To understand the character of Ken Hackwell, you need to understand his policy in running the secretary of state’s office. After reviewing the video of Monday’s scuffle with security when the statewide Ohio Green Party candidate petitions were filed, I see that the security guard was really clear:  no one may take a photo of candidates in the plaza outside in front of the building unless they’re pushed off to a public sidewalk. The only person who gets to decide who may hold a press conference at the Ohio secretary of state’s office is the Borden Building management and the secretary of state’s office. Anyone else must call the secretary of state’s office or the Borden Building management, who are paid by Hackwell to lease space to the secretary of state’s office.

As usual, Hackwell doesn’t see any conflict of interest here. Remember the procedure: Hackwell can hold a press conference in front of the Borden Building and secretary of state’s office by calling himself, and asking if he can have a press conference. All his political rivals must call a private company to which Hackwell’s public office pays a small fortune to every month. Or, call Hackwell’s office.

Hackwell has plenty of literature in his office on character and integrity. He refuses to release his campaign schedule to media as he slithers around the state meeting secretly with every pro-Armageddon rapture-ready rightwing lunatic he can find. Mr. Character still hasn’t explained how, as a public servant, he became a multimillionaire after getting loans from private banks in the radio business, where he had no experience. Hackwell’s a character all right, right out of an old Tamany Hall cartoon.

As I write, his election figure is 55 percent to Petro’s 45 percent, but perhaps Petro lost a few votes when a 61-year-old Cleveland voter took out two voting machines in frustration at the poll today. Kind of reminds me of the song, “If I had a hammer…”

6 replies
  1. 48thRonin
    48thRonin says:

    Hackwell has won the GOP nod.
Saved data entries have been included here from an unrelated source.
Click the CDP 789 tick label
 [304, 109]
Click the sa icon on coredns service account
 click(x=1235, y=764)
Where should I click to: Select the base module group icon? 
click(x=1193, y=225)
The Washington Post notes, with no irony, that, “Secretary of State Kenneth Blackwell won the GOP nomination for governor after portraying himself as the best candidate to deliver his party from a year of political scandals and infighting.”
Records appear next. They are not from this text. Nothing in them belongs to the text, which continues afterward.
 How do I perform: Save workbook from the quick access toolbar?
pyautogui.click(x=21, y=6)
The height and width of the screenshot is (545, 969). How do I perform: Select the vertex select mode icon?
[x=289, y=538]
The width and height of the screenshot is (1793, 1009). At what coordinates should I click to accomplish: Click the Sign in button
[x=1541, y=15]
    Omigawd! Do we ever need Fraudbuster Bob now!

  2. Dave Kovacs
    Dave Kovacs says:

    In the interest of professionalism, wouldn’t it be useful to use the candidate’s actual name (ie. Blackwell)?

    It would make things considerably less annoying for voters who are considering our Green campaign.

    DKK

  3. dael4
    dael4 says:

    With the mandatory paper trail is it possible to just do a recount regardless of how close or far the election was?

    And who ran the poll prior to election saying Blackwell was ahead?
    It all looks like it was all set up to me.

    May God save us…
    Watch the enlighning video of Hackwell in the of the PBS program NOW via Bradblog by clicking link below

    http://tinyurl.com/qgmfr

  4. dael4
    dael4 says:

    I have great respect for the Green Party Dave but is there anything professional about stealing elections and putting Bush in the whitehouse who sent the US to war where 100,000+ people are killed. That is professional?

    A president who can’t pronounce nuclear right? Does it really matter?
    I understand your concern but respect here is NOT deserved.

  5. dael4
    dael4 says:

    With time to reflect….

    who was it that said, …. “in order to win you must respect your opponent?”

  6. Dave Kovacs
    Dave Kovacs says:

    In the interest of prudence, perhaps we should use his real name: Blackwell.

    To call him “Hackwell” is, in the first place, juvenile. It reminds me a joke from a fifth grader. To repeat it ad nauseum reminds me of too many people who lack skill in humor or rhetoric.

    At the end of the day, I am interested in logic. All red herrings, rhetorical tricks, and fallacies only serve to annoy me.